Since the mid-1990s, the National Park Service has been trying to come up with a plan to regulate the use of snowmobiles in Yellowstone National Park that would withstand legal rulings and political pressure. Protecting the environment has almost always come out last.
For a moment in 2000, the environment won and the Clinton administration proposed to ban all snowmobiles. Repeated studies have shown that they disturb animals and create air and noise pollution. A judge rejected it because of inadequate public participation in the decision process. The administration of George W. Bush then opened the park to as many as 720 snowmobiles a day, and a court said that that violated pollution standards. The number has varied almost every year since. Last winter, the Park Service settled on 318 a day.

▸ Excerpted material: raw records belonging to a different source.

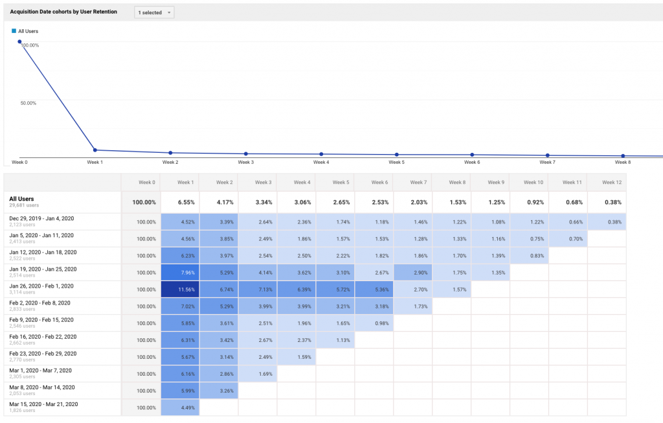Click the Week 8 point at the chart's end
663x423 pixels.
(623, 155)
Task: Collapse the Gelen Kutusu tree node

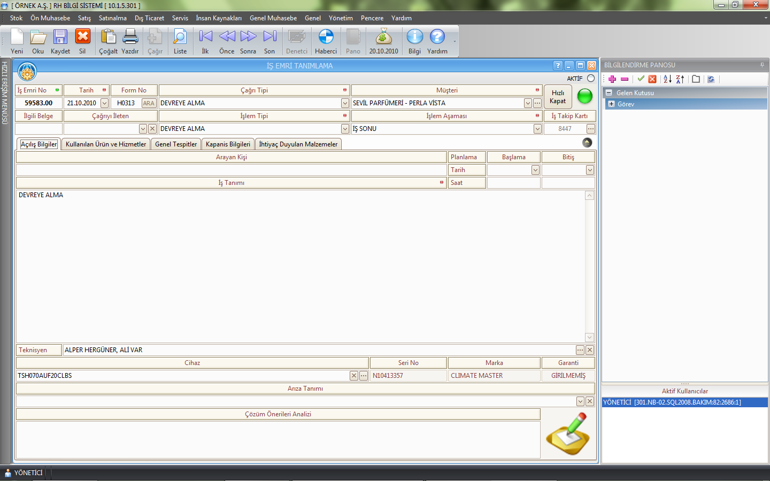Action: coord(609,93)

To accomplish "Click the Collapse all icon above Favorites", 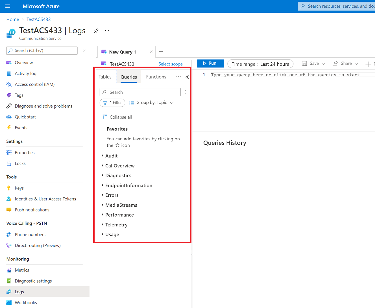I will pos(104,117).
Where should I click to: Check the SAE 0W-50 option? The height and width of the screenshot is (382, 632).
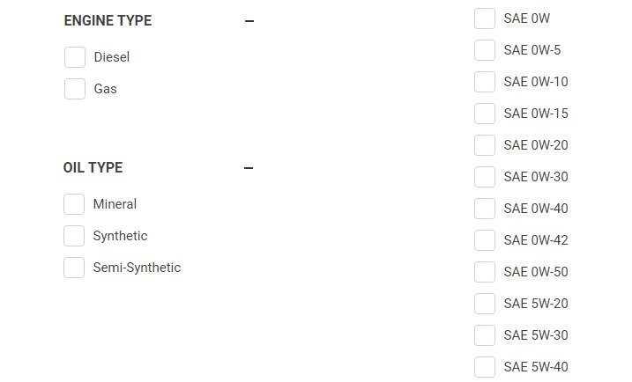(485, 272)
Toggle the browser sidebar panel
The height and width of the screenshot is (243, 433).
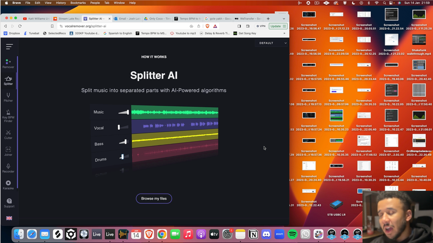click(239, 26)
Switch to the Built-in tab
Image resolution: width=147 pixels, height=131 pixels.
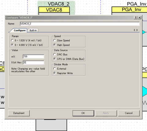[x=33, y=30]
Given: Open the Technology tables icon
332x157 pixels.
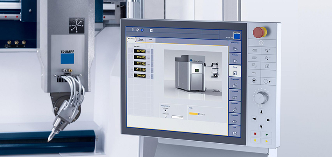Looking at the screenshot, I should coord(235,95).
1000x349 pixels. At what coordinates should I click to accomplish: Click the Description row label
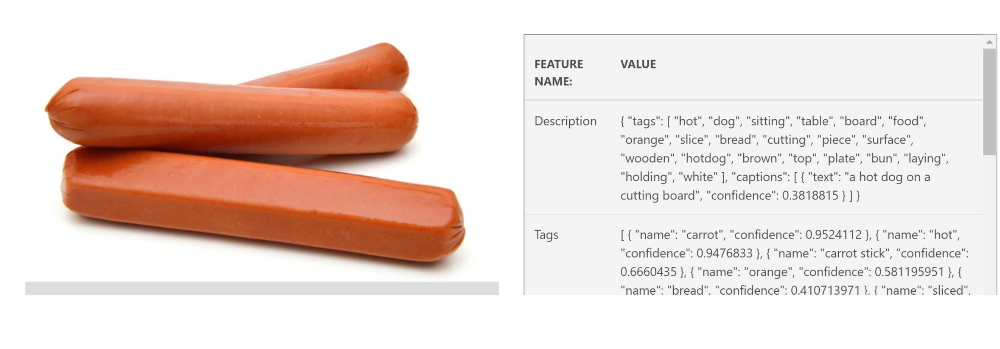click(565, 121)
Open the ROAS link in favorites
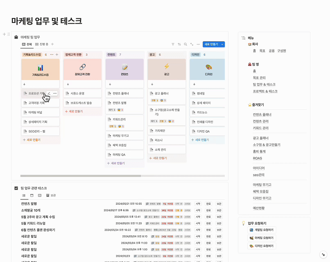The width and height of the screenshot is (330, 262). pos(257,158)
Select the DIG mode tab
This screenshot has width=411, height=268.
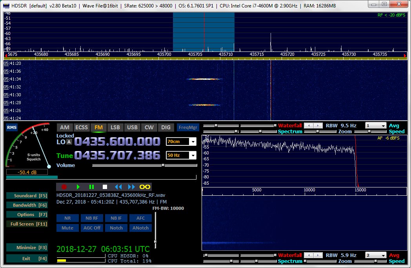tap(165, 127)
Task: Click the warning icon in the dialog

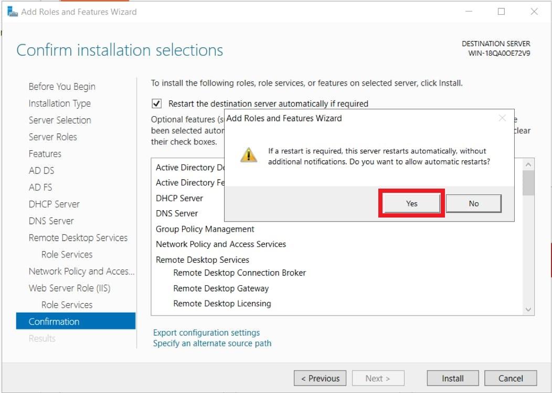Action: [x=248, y=154]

The Obama administration’s draft of a new winter use plan is only a slight improvement. It would admit from 110 to 330 per day, according to a schedule that would be published a year in advance. If you want a quieter Yellowstone experience, says the plan, visit the park with skis or snowshoes on a low snowmobile day.
In the past decade, the Park Service has tried to make the presence of snowmobiles more palatable, mainly by requiring guides for snowmobilers and the use of lower emission, state-of-the-art four-stroke machines. That has improved conditions since the 1990s, when a noxious cloud often hung over the west entrance to the park.
Snowmobilers and the local businesses that depend on them will surely complain that the new numbers are too low. We are certain they’re too high. Yellowstone needs more protection. Besides, there are miles of snowmobile trails in the national forests surrounding the park.